_Provided material_
......

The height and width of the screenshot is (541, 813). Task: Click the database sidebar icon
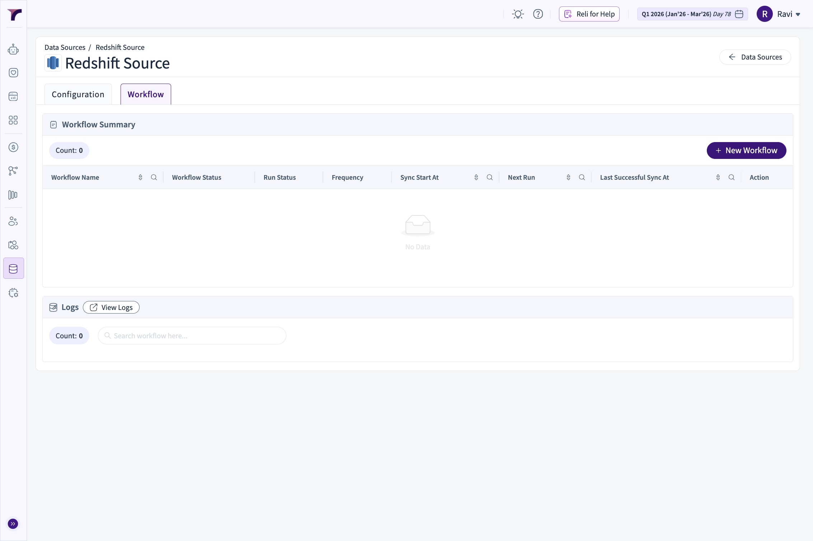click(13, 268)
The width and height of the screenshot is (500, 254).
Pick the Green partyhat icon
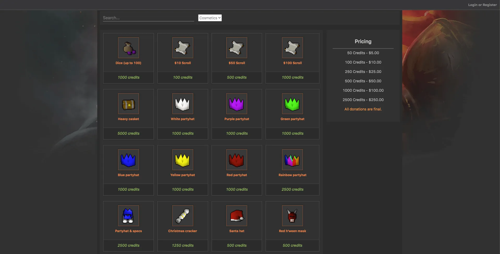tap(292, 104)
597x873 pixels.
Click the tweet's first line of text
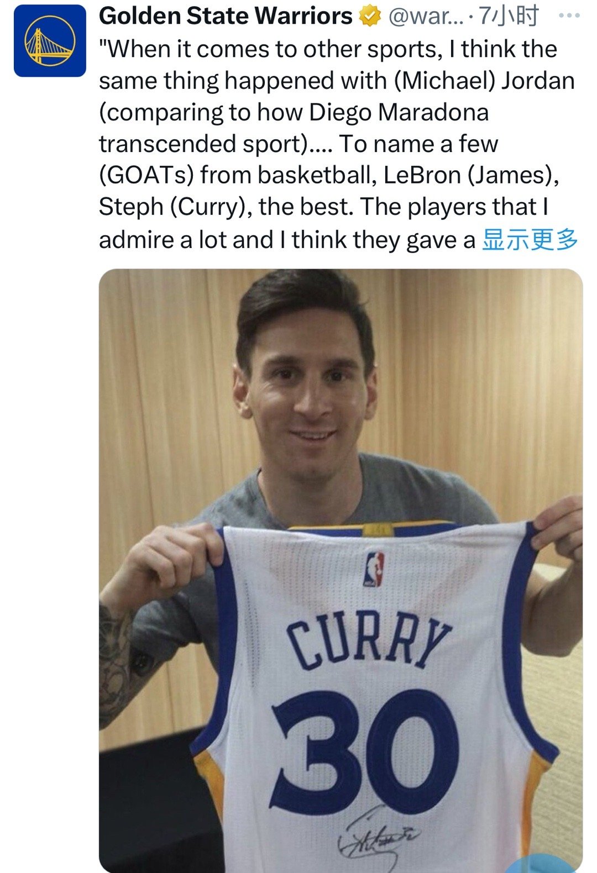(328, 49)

......

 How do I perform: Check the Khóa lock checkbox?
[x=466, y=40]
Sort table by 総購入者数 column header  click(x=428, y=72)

......

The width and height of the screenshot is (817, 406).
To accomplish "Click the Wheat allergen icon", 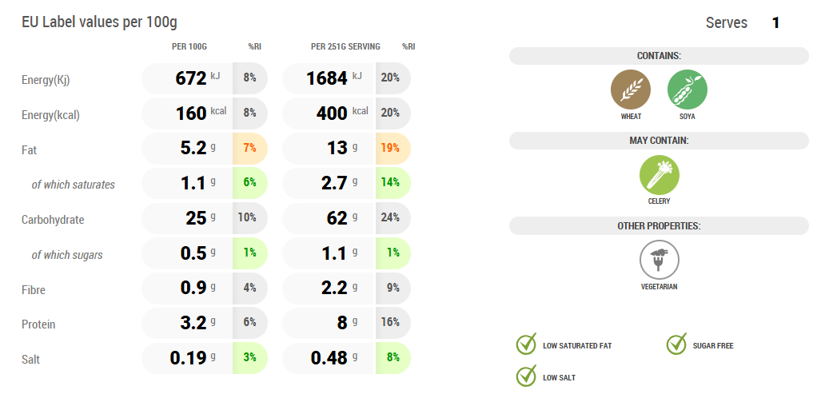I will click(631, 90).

......

_Required work_
Please update the stretch of the listing from the line containing "How do I perform: Check" through the line containing "Sort table by", replacing "checkbox" with "check box" and leaving everything else unchanged. Return only those lines.

_Full output_
 How do I perform: Check the Khóa lock check box?
[x=466, y=40]
Sort table by 総購入者数 column header  click(x=428, y=72)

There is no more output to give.